Everything in Moderation, Including Moderation

by Kylie Jensen
Dietetics Student Senior WMU ED Survivor

Earlier today, a classmate of mine (and good friend) had posted an article on Facebook about the dangers of social media promoted orthorexia. While the article, “When being Healthy is Unhealthy,” by Nicole Schmidt from The Walrus (found here: https://thewalrus.ca/when-being-healthy-is-unhealthy/#.WUK3-XGk5Mg.twitter) had many good points, it boiled down the whole healthy body promotion of Instagram to the phrase, “Strong is the New Skinny.” As the article described, this phrase and mentality “strong is the new skinny” allows orthorexia to flourish and be praised in plain sight without friends, families, and followers noticing the development of this disease. After I finished reading this article, I read the comments.
      Another classmate (and also a good friend) had agreed that, yes, the article raised some important points, but the methods many use to become healthier and their documentation on social media should not be punished as dangerous. Most importantly, she had discussed that it is possible to live a healthier lifestyle without pushing it to extreme measures.
      Now, this article did contain some good food for thought and opportunity for discussion, but it really reminded me of a time when I had been prone to using the phrase “strong is the new skinny.”
      In the summer of my junior year of high school, my parents told me they would drive me to any college I wanted for a tour. I was overly excited to begin my college career as a dietetics student so I eagerly made my list and packed my bags for a college tour road trip. Our first stop was Northern Michigan University, a beautiful school at the top of my list.

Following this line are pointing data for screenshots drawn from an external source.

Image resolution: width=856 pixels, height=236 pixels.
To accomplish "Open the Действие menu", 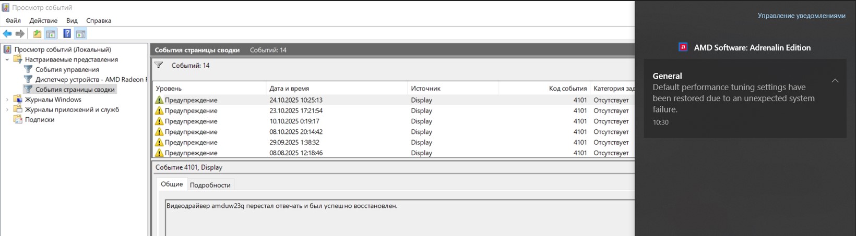I will [43, 21].
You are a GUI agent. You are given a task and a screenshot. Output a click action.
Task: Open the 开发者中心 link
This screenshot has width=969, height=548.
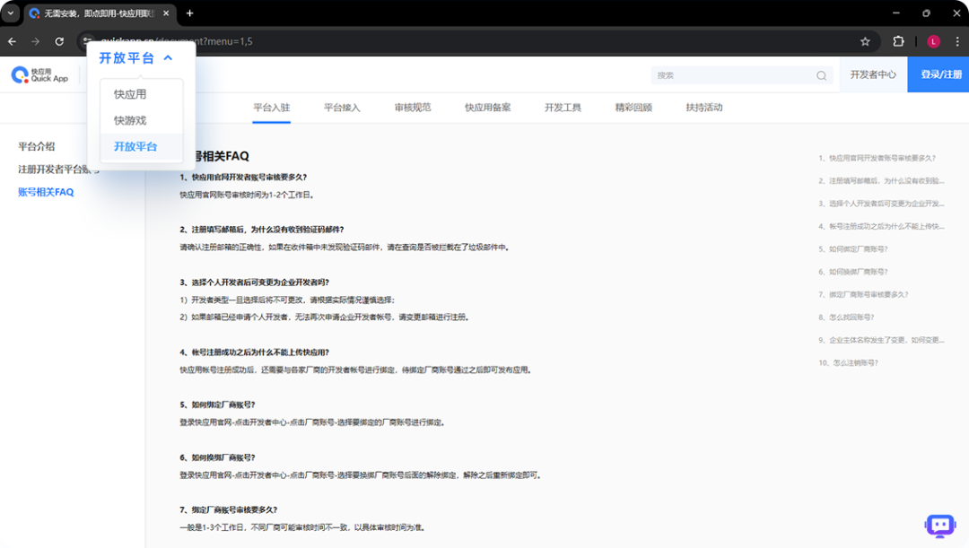(873, 75)
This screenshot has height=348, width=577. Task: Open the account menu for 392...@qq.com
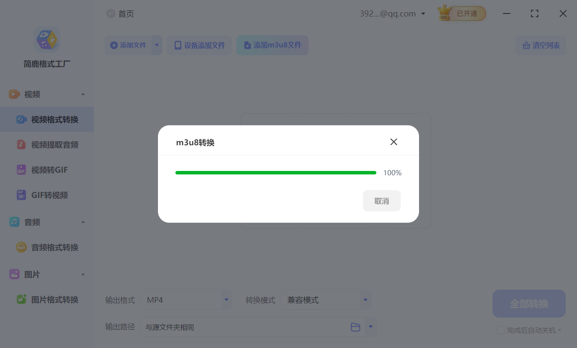tap(392, 13)
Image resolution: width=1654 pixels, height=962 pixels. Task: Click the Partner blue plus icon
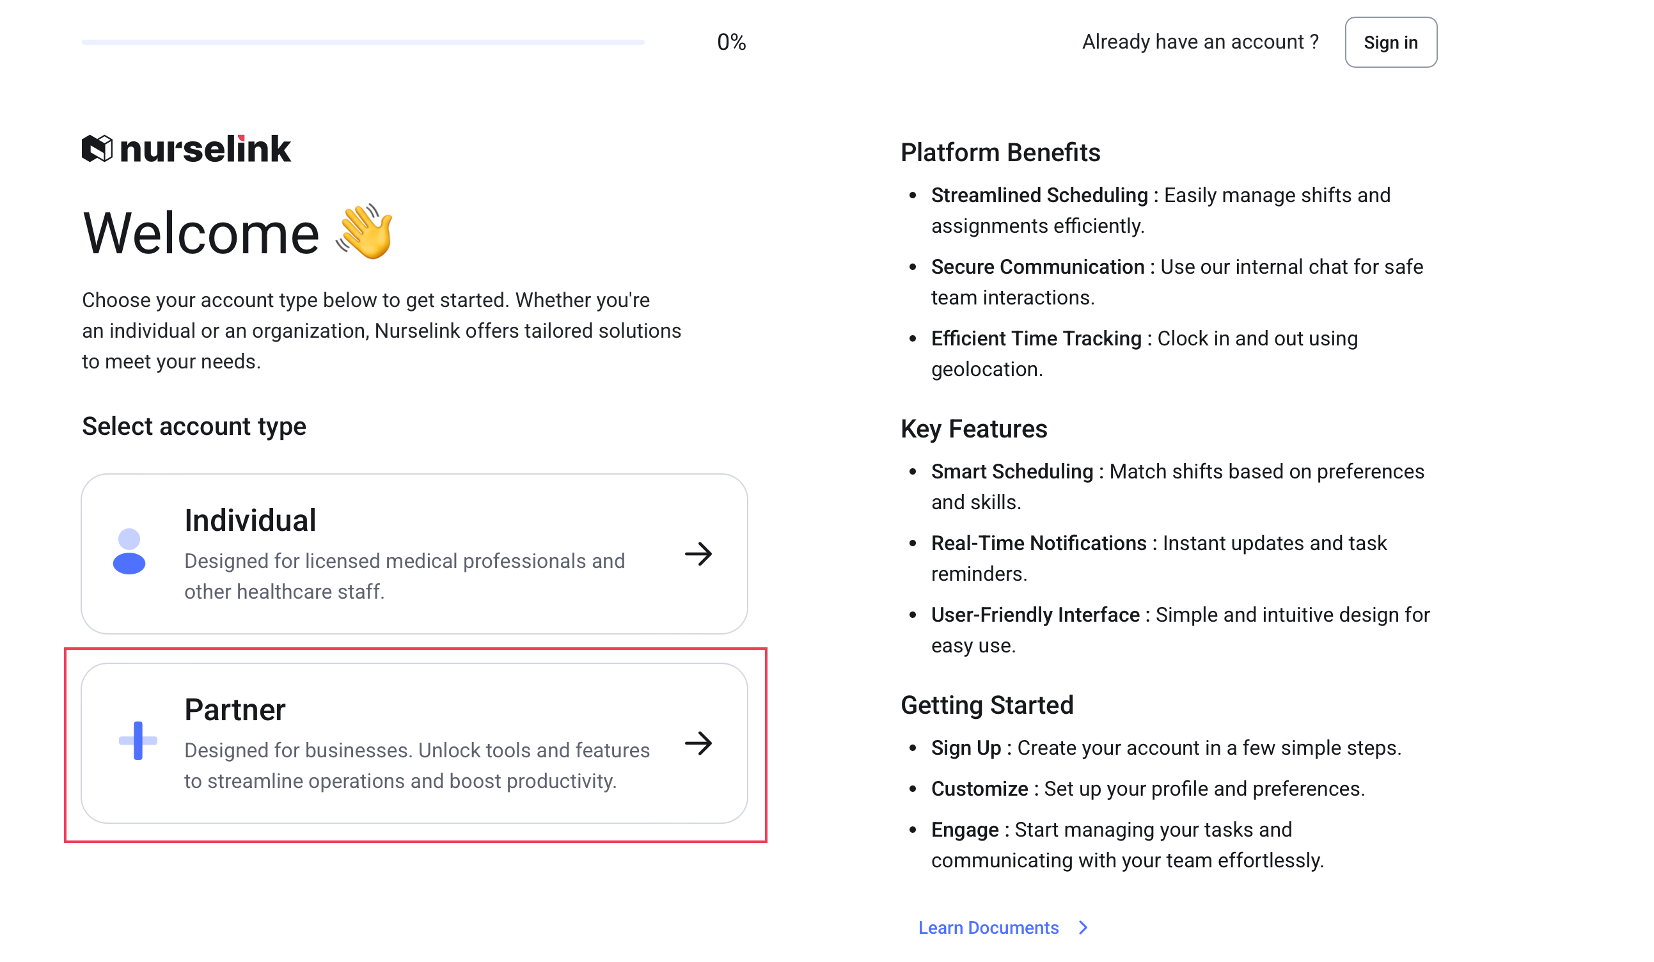pyautogui.click(x=138, y=741)
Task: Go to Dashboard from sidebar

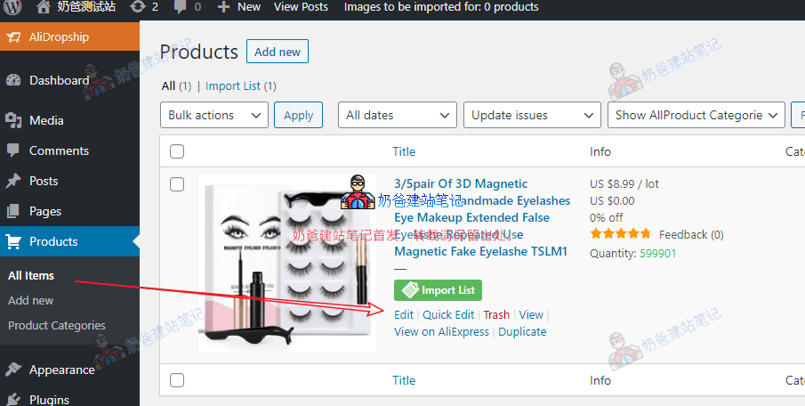Action: click(x=59, y=80)
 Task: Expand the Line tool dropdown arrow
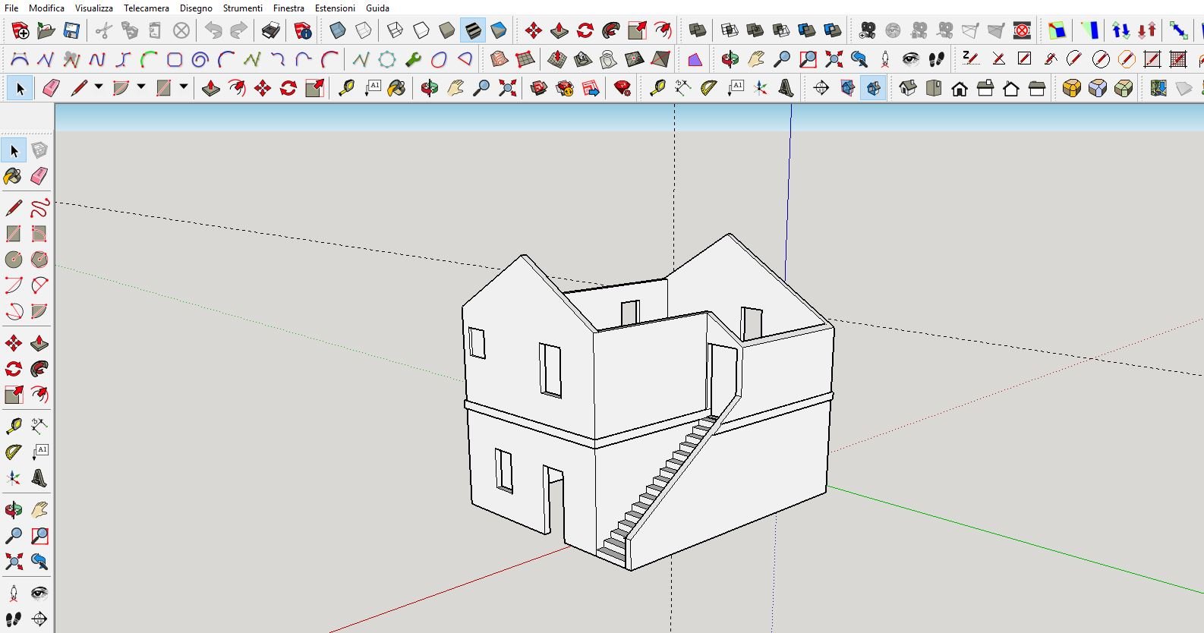[99, 88]
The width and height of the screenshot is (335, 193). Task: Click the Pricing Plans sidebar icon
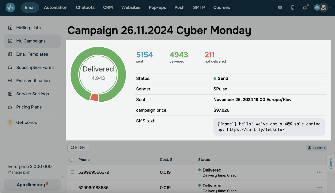tap(10, 107)
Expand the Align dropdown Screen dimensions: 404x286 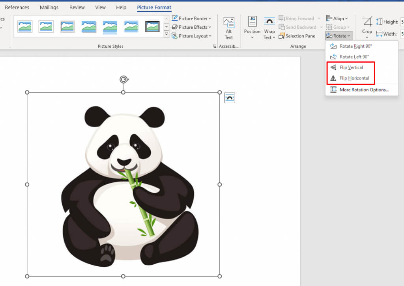(x=338, y=19)
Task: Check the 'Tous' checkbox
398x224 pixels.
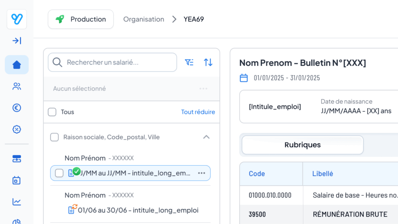Action: [x=52, y=112]
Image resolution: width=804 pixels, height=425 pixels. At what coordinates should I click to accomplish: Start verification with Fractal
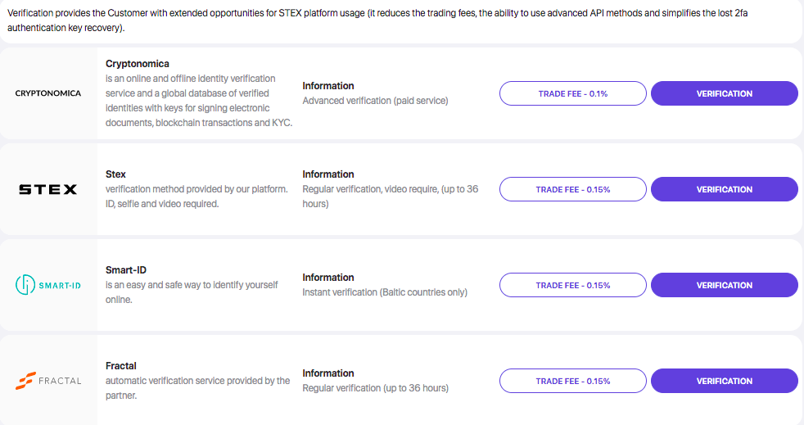pos(724,381)
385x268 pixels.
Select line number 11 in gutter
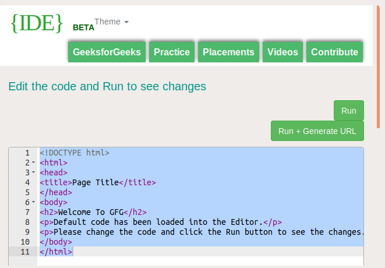pyautogui.click(x=24, y=252)
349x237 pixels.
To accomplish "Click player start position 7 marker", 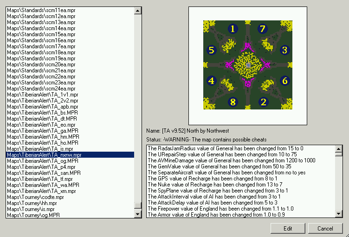I will tap(263, 29).
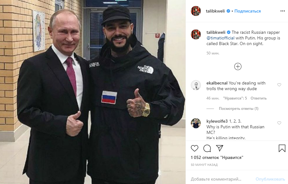
Task: Follow talibkweli with Подписаться
Action: tap(247, 11)
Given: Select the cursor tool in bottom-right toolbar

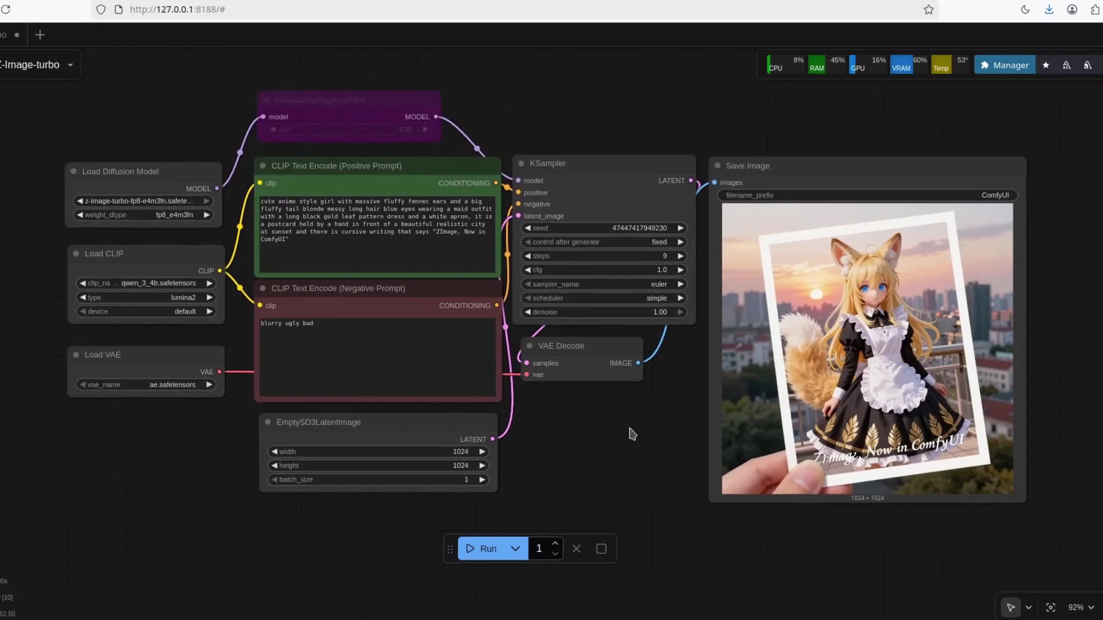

      During this time, Northern was still in the process of developing a dietetics program, so I did not necessarily see what I had wanted, I kind of plugged my ears and plastered a fake smile as I toured the campus. After a few hours of touring the various facilities and landscapes, my parents and I met with a professor who was head of the developing program that would cover dietetics. Again, this professor, although very nice was not what I was looking for. Being a stubborn high school student, I continued to sit completely absent-minded while my parents conversed with the professor. About half way through our time with her, she had said something that would change my life forever:
     
      “Everything in moderation, including moderation.”
        
      At this point in my life, I had “begun” recovery from anorexia and bulimia and I still had a long ways to go. Looking back at it, my anorexia had mated with orthorexia at the beginning of this period of my life and end. I had used the “strong is the new skinny” approach to hide my troubles with my body image and promote my new “healthy lifestyle” while receiving praise from loved ones for doing so before and after my climax with anorexia.
      So at this point in my life, I had just passed my climax with Ana, and was convincing myself and those around me that I was recovering through excess amounts of working out and still strict dieting to be strong instead of skinny. Immediately after this professor, God bless her, had spoke those words, I became present again.
      Through years to come, I became a dietetics student at Western Michigan University, and a fully recovered individual from anorexia and bulimia nervosa. Although the reasons for me wanting to become a dietitian had greatly changed with recovery, this phrase still prompts me to stop and think.
      We often say, “everything in moderation,” to justify our behaviors that others and ourselves disagree with. We may say it before eating something our current diet restricts or considers a “bad food.” We may even say it to others as a response to their comments on our “lifestyle change” that had prompted quick weight loss. We may say it and have said for a multitude of reasons, but phrases like this one and ‘strong is the new skinny” should not have to be used to justify our behavior.
      
      “Everything in moderation, including moderation.”
          
      It may seem confusing, but moderation and this justifying of our actions should also be in moderation. What happens when someone with orthorexia hiding behind the “everything in moderation phrase” actually listens to herself? Does she actually enjoy the cupcake instead of half-heartedly convincing herself it is okay to eat this once because of moderation? Does he consider his “lifestyle” change could use some moderation in itself?
      If we begin moderating our moderation, maybe our relationship with others and ourselves and food could be whole-hearted. Maybe we could actually enjoy something without having to justify our actions to ourselves. Food for thought.